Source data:
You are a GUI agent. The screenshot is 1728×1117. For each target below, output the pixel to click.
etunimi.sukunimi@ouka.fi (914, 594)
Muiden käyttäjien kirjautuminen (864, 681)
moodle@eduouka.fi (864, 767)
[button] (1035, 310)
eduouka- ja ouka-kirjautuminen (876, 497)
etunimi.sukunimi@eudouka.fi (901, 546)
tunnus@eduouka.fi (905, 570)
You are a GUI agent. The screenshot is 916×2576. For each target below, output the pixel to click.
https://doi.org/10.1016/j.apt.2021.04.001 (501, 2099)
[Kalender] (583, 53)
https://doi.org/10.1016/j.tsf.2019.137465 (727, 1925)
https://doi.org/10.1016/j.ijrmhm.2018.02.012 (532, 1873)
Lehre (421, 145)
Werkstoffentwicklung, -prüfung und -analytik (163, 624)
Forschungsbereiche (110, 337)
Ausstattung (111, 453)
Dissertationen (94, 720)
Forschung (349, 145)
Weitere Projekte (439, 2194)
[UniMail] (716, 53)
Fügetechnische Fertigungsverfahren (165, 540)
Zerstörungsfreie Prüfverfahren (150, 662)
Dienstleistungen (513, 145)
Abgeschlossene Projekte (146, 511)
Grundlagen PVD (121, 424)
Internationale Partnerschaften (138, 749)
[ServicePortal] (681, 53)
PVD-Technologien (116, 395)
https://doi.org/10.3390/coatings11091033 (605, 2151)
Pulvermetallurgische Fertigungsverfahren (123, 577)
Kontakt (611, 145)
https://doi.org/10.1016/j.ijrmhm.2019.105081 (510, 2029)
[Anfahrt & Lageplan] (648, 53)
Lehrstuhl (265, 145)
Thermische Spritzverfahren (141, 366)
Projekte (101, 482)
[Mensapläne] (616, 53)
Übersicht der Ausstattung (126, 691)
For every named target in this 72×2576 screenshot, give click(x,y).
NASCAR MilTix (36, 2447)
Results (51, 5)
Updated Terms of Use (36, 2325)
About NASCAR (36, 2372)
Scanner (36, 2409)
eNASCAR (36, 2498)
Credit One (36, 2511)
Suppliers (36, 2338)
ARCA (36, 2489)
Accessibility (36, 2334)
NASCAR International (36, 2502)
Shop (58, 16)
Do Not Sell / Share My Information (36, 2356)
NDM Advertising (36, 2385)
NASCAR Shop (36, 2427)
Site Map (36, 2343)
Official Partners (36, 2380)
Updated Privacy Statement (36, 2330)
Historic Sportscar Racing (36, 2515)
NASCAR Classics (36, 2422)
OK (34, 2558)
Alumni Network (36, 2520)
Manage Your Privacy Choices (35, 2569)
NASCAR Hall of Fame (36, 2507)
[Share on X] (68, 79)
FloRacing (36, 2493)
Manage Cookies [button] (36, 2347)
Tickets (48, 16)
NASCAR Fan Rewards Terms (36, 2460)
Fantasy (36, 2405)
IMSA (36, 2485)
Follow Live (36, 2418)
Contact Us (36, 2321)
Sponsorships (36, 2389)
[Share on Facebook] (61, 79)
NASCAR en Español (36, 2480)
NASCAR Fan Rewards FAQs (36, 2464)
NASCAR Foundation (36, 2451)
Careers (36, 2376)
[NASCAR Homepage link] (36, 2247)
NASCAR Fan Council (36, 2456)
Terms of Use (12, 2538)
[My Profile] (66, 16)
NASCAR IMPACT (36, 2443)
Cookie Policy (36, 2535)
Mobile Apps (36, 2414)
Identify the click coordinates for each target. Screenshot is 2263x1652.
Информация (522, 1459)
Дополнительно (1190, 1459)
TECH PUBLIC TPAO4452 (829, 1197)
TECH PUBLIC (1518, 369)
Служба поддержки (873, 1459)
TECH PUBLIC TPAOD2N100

Exercise aim
One stretch of the lines above is wanted, from the line that contains "Weitere Projekte (439, 2194)" through the line that contains "Updated Terms of Use (36, 2325)". Output it exactly.

Exercise solution
Weitere Projekte (439, 2194)
[UniMail] (716, 53)
Fügetechnische Fertigungsverfahren (165, 540)
Zerstörungsfreie Prüfverfahren (150, 662)
Dienstleistungen (513, 145)
Abgeschlossene Projekte (146, 511)
Grundlagen PVD (121, 424)
Internationale Partnerschaften (138, 749)
[ServicePortal] (681, 53)
PVD-Technologien (116, 395)
https://doi.org/10.3390/coatings11091033 (605, 2151)
Pulvermetallurgische Fertigungsverfahren (123, 577)
Kontakt (611, 145)
https://doi.org/10.1016/j.ijrmhm.2019.105081 (510, 2029)
[Anfahrt & Lageplan] (648, 53)
Lehrstuhl (265, 145)
Thermische Spritzverfahren (141, 366)
Projekte (101, 482)
[Mensapläne] (616, 53)
Übersicht der Ausstattung (126, 691)
For every named target in this 72×2576 screenshot, give click(x,y).
NASCAR MilTix (36, 2447)
Results (51, 5)
Updated Terms of Use (36, 2325)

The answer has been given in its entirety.